However, as a to a pre-conquest date:
Doesn't the lack of a 'ge' prefix to words such as 'iboren' (geboren) indicate a post-conquest orthographic/phonetic change? Also, 'questions' is a latinate word which (I believe) has no usage recorded prior to the ME period.
Hey resurgam!
First, let me apologize for the delay in posting your comment: I didn't know it was there and only found it accidentally.
That said, the lack of the "ge-" only indicates that the text was probably copied later, not that it was composed later. Another example is Aelfric's Letter to Sigeweard, written in the early 11th century, but the 12th century copy has "modernized" the orthography by doing things like changing all the initial ge- prefixes to i- prefixes. There are other Aelfrician, Wulfstanian, and anonymous homiletic texts from the pre-Conquest period that undergo a similar "modernization" by 12th and early 13th century users of those texts. Thus, the orthography only indicates when the poem was copied, but very little about when it was composed.

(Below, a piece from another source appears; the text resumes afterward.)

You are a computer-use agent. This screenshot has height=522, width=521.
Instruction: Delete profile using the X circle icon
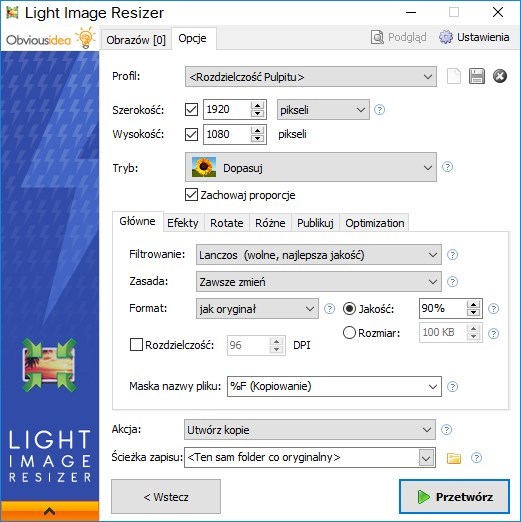500,76
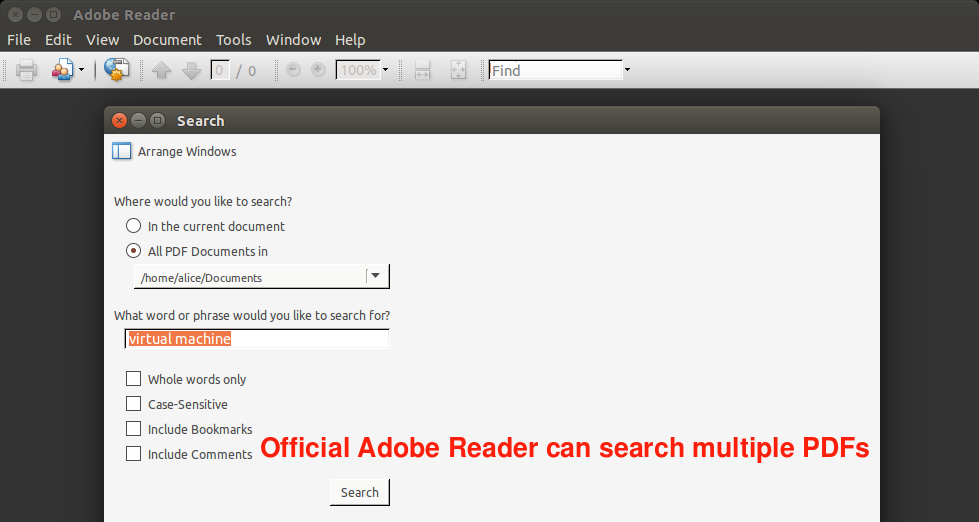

That's a good point about "question". Here though the poet is referring to Bede who wrote a work in regum librum quaestiones XXX; there is also the VIII Quaestiones that seems to be a later "editing" of some original Bedan texts about the time the poem was composed in the 11th/12th century. The author(s) we call "Pseudo-Bede" also wrote a number of Biblical commentaries that were done in the style of "quaestiones" on the text answered by the Commentator. The poet could be referring to any of these. But it seems to me that the poet is referring to a Latin title, not using "questiuns" as an English word. Titles and quotations in Latin appear in English texts frequently.